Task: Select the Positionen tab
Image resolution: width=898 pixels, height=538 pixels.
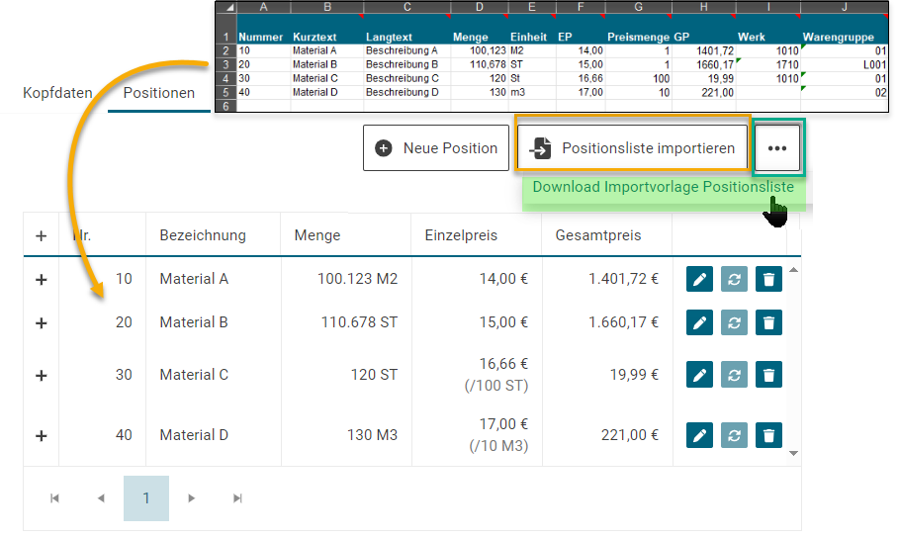Action: point(158,93)
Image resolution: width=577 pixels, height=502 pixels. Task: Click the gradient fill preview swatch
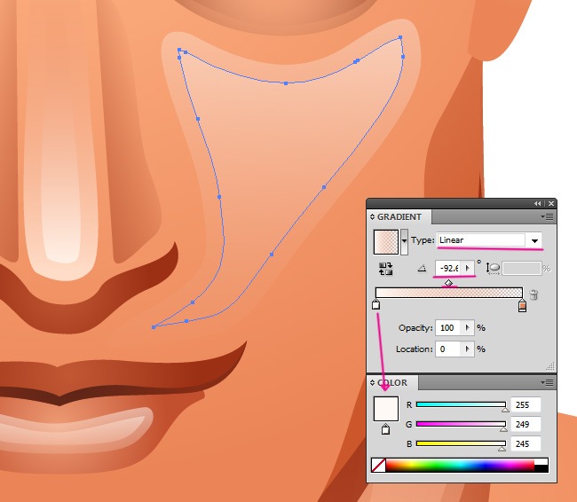click(x=385, y=240)
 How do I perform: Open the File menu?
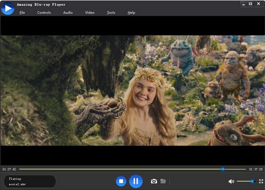pos(22,13)
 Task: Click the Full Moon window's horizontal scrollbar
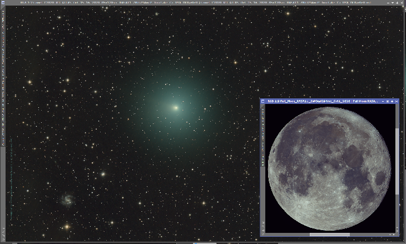331,234
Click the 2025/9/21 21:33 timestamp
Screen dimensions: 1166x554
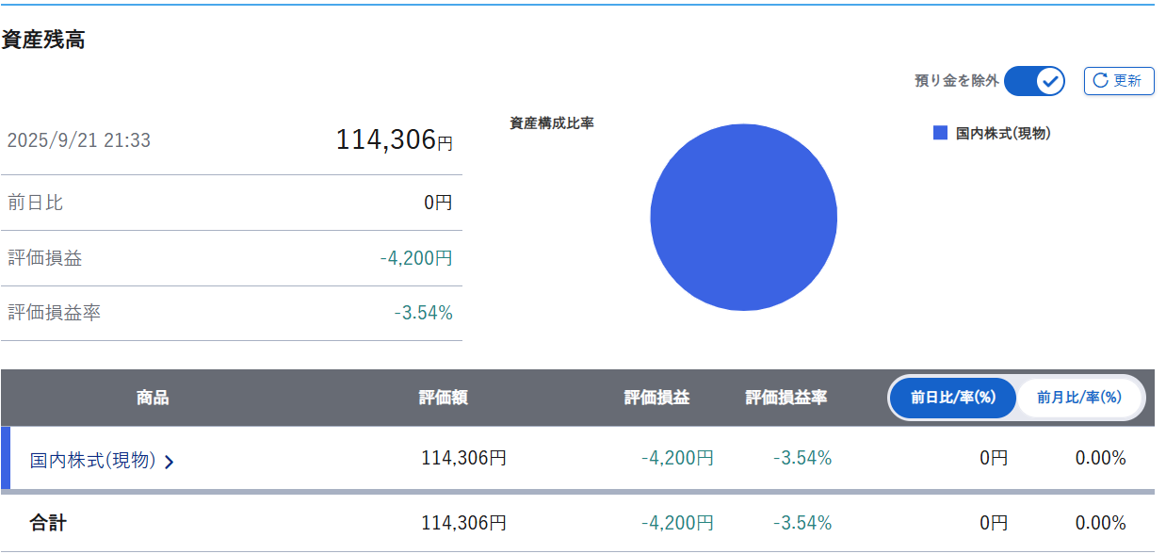point(78,141)
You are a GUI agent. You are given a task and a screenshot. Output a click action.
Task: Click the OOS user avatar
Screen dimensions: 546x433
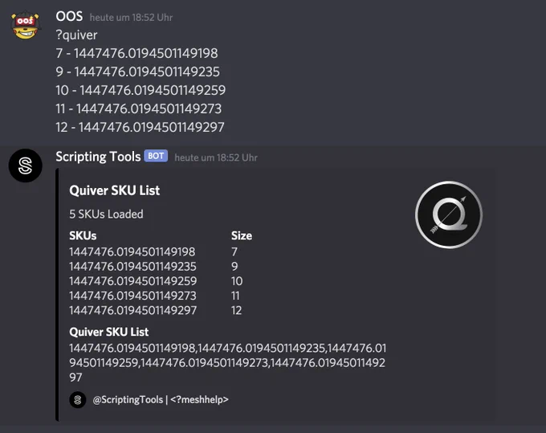coord(25,25)
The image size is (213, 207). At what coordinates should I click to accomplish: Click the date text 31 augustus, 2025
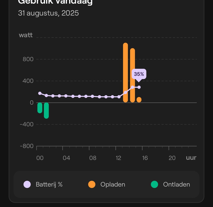[x=48, y=13]
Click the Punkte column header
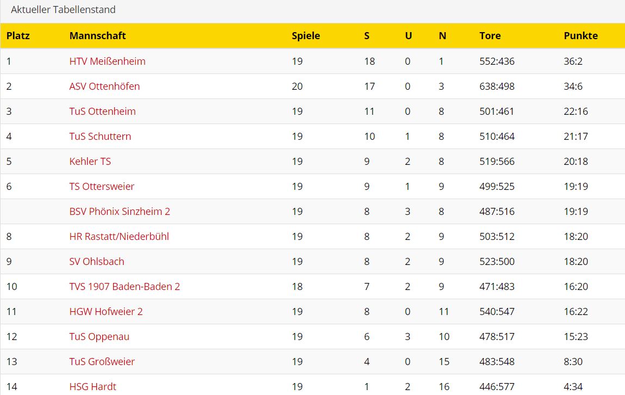The height and width of the screenshot is (395, 625). (580, 36)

□ □ □ □ □

Excluding the images, copy all of the material above verbatim.

**RESULT**.
Task: Select the Positionen tab
Image resolution: width=898 pixels, height=538 pixels.
Action: point(158,93)
Image resolution: width=577 pixels, height=502 pixels. Task: Click the gradient fill preview swatch
click(x=385, y=240)
 How do I perform: Open the File menu?
pos(22,13)
 Task: Click the Full Moon window's horizontal scrollbar
331,234
Click the 2025/9/21 21:33 timestamp
Screen dimensions: 1166x554
point(78,141)
You are a GUI agent. You are given a task and a screenshot. Output a click action.
Task: Click the OOS user avatar
Screen dimensions: 546x433
coord(25,25)
The image size is (213, 207). At what coordinates should I click to accomplish: Click the date text 31 augustus, 2025
[x=48, y=13]
Click the Punkte column header
The height and width of the screenshot is (395, 625). (580, 36)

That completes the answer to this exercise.